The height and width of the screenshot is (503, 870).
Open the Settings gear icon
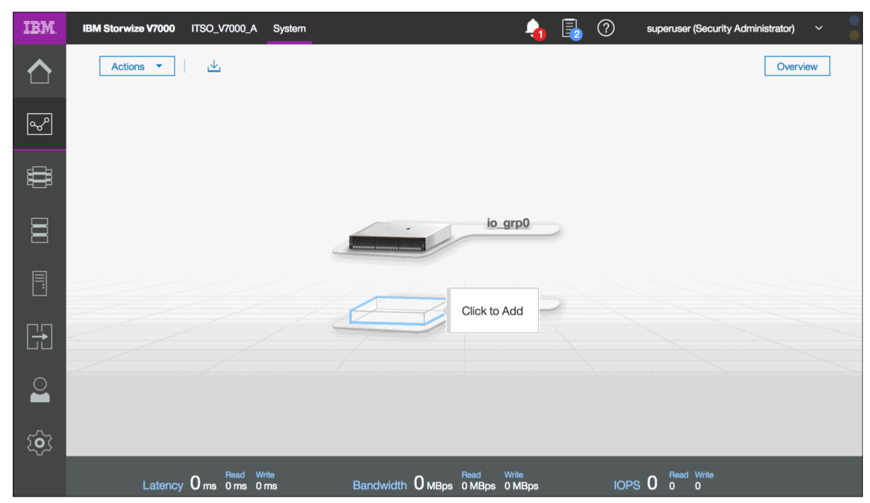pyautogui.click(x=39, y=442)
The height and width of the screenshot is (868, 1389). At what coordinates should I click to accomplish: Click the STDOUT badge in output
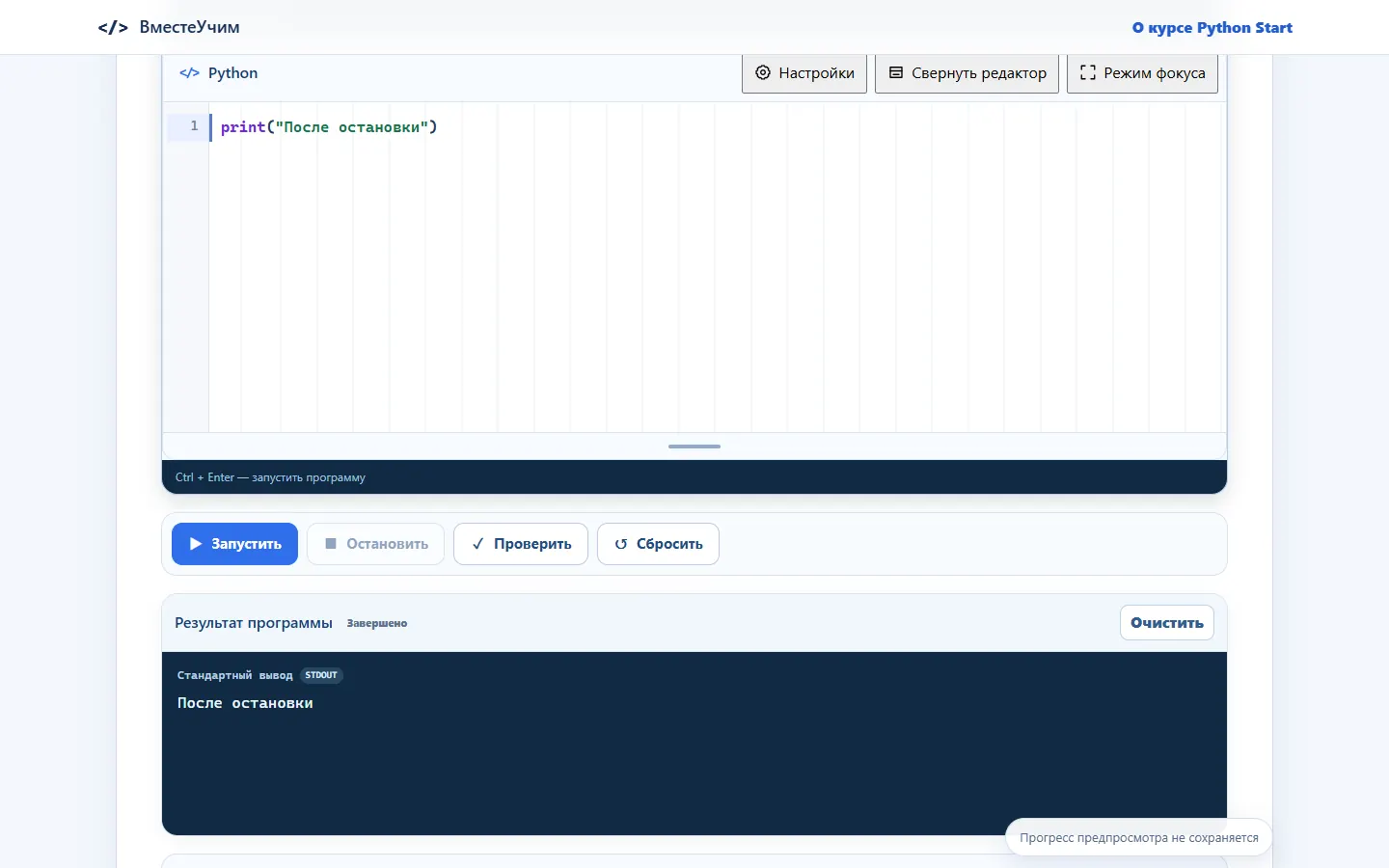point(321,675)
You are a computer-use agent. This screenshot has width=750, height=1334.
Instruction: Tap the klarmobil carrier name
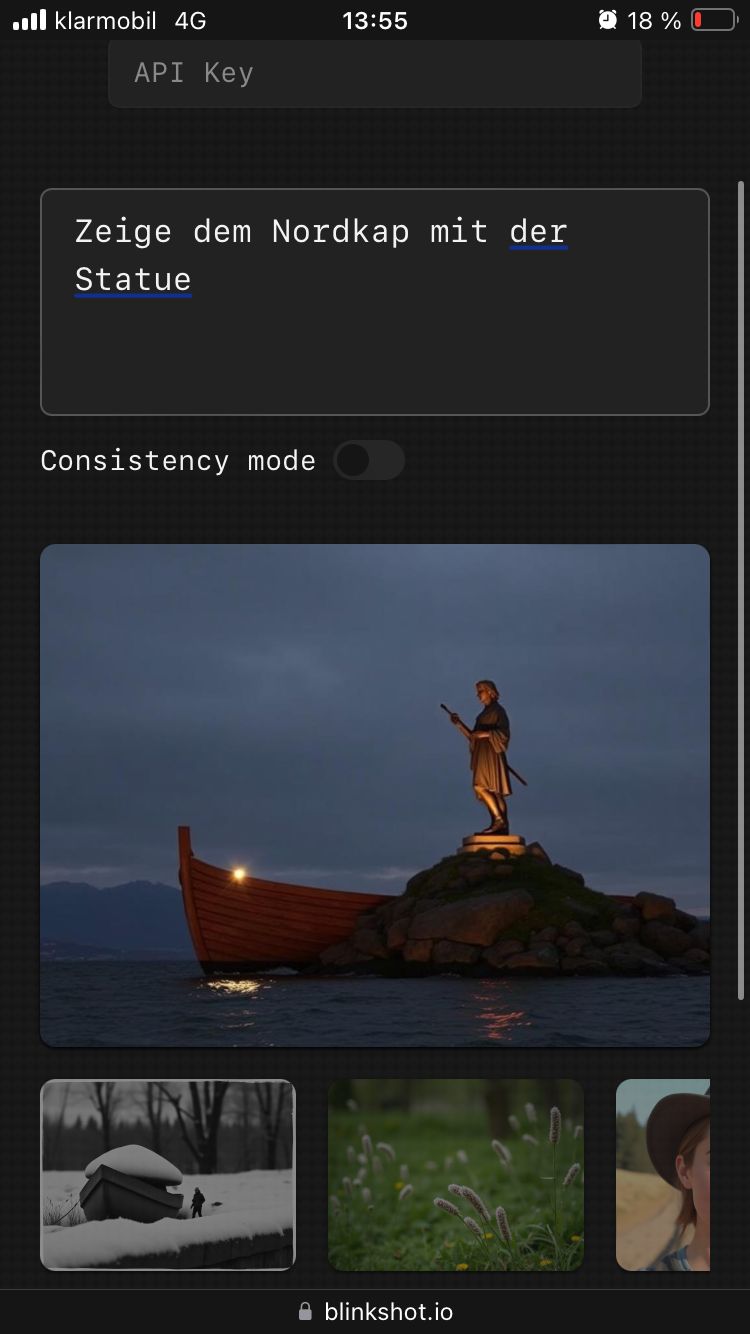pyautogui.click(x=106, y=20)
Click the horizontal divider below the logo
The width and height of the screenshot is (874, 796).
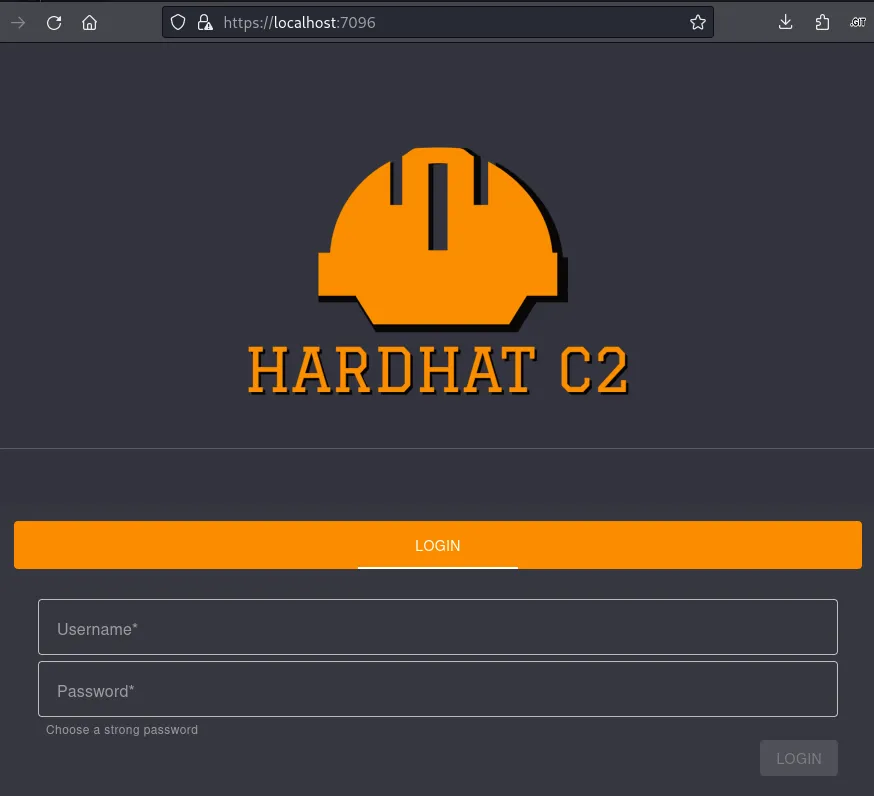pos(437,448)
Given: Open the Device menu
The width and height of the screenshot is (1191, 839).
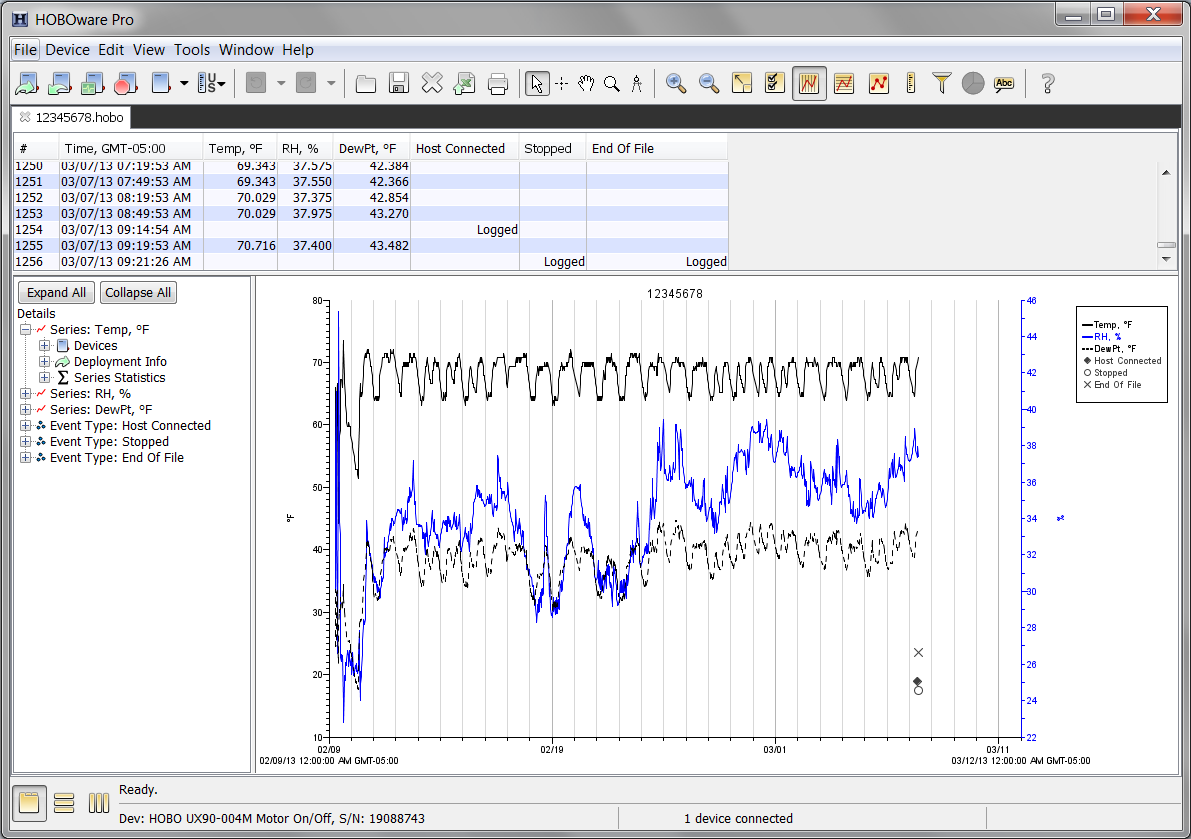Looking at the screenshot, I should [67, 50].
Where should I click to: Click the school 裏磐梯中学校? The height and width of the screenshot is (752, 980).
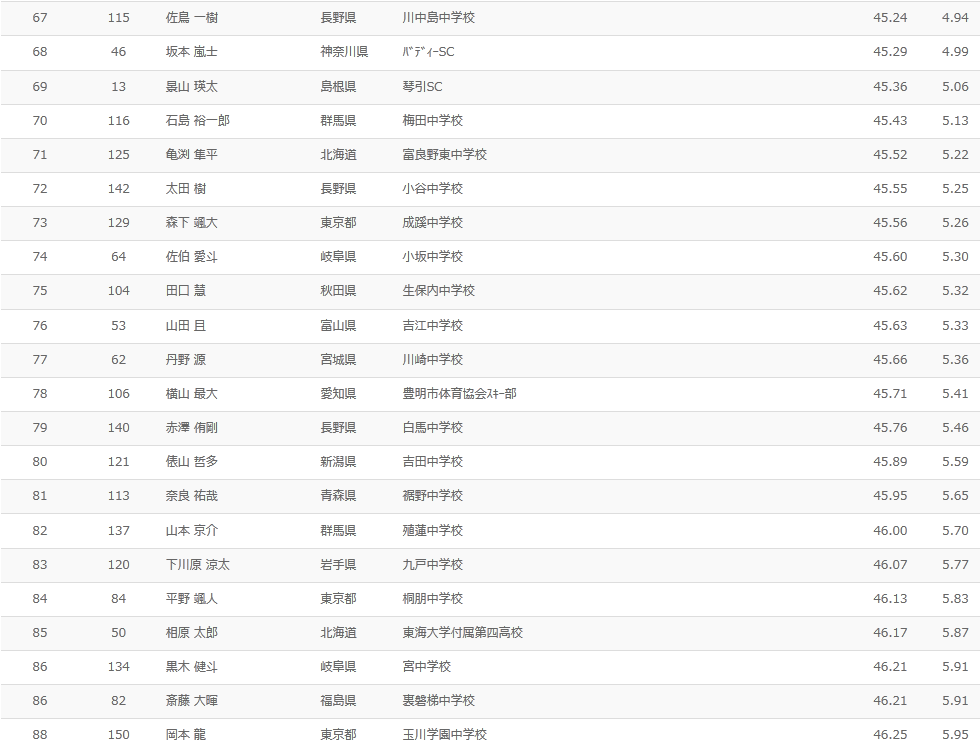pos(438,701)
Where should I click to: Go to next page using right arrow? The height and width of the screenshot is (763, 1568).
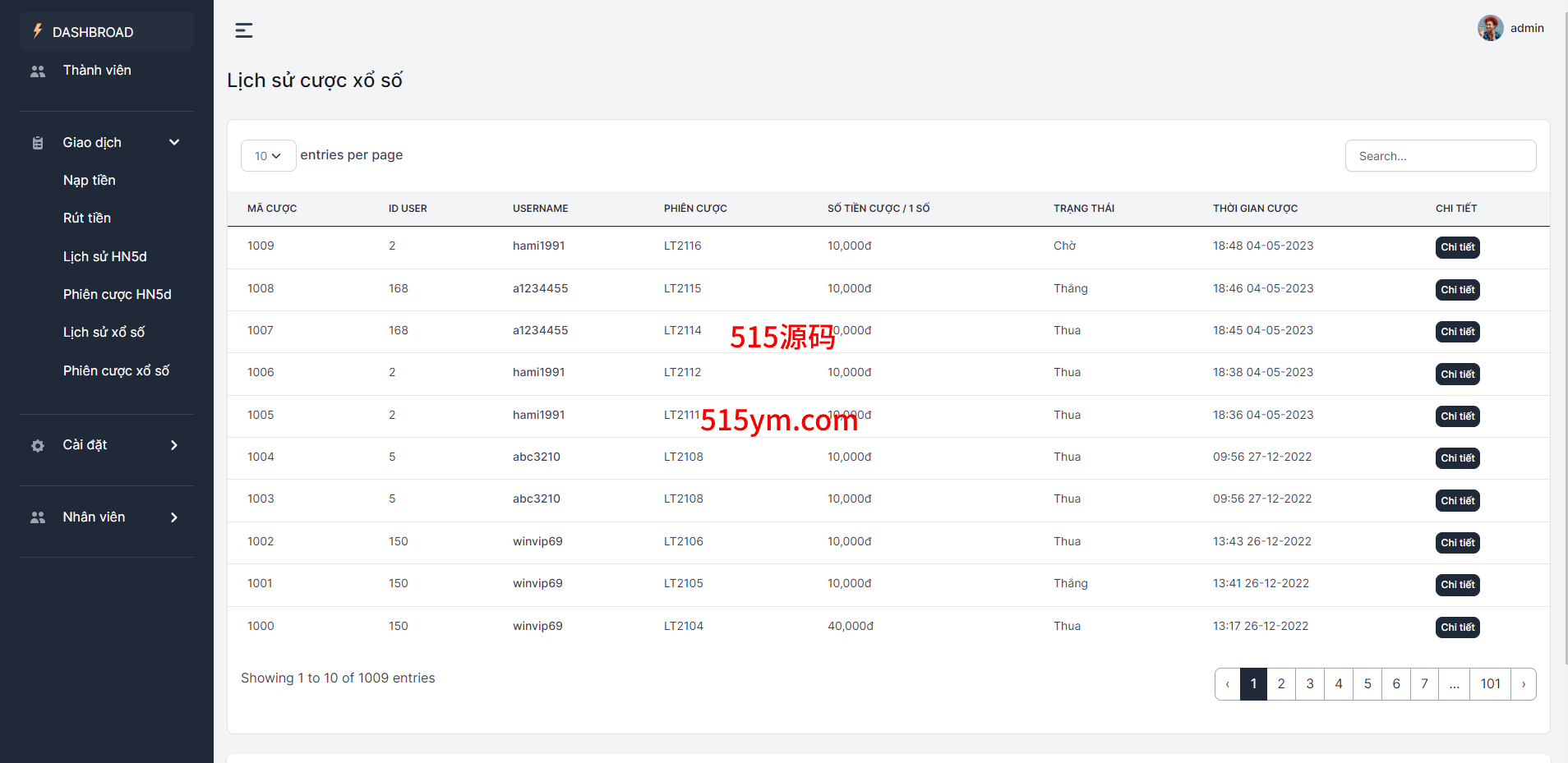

_Work to be completed_: Retype the listing verbatim, minus every image.

_Response box_:
The height and width of the screenshot is (503, 870).
Open the Settings gear icon
pyautogui.click(x=39, y=442)
The height and width of the screenshot is (868, 1389). At what coordinates should I click to accomplish: Click the STDOUT badge in output
point(321,675)
You are a computer-use agent. This screenshot has width=750, height=1334.
Instruction: Tap the klarmobil carrier name
pyautogui.click(x=106, y=20)
Click the horizontal divider below the logo
The width and height of the screenshot is (874, 796).
pos(437,448)
Given: Open the Device menu
The width and height of the screenshot is (1191, 839).
Looking at the screenshot, I should [67, 50].
Where should I click to: Click the school 裏磐梯中学校? The height and width of the screenshot is (752, 980).
pos(438,701)
Where should I click to: Go to next page using right arrow? The height and width of the screenshot is (763, 1568).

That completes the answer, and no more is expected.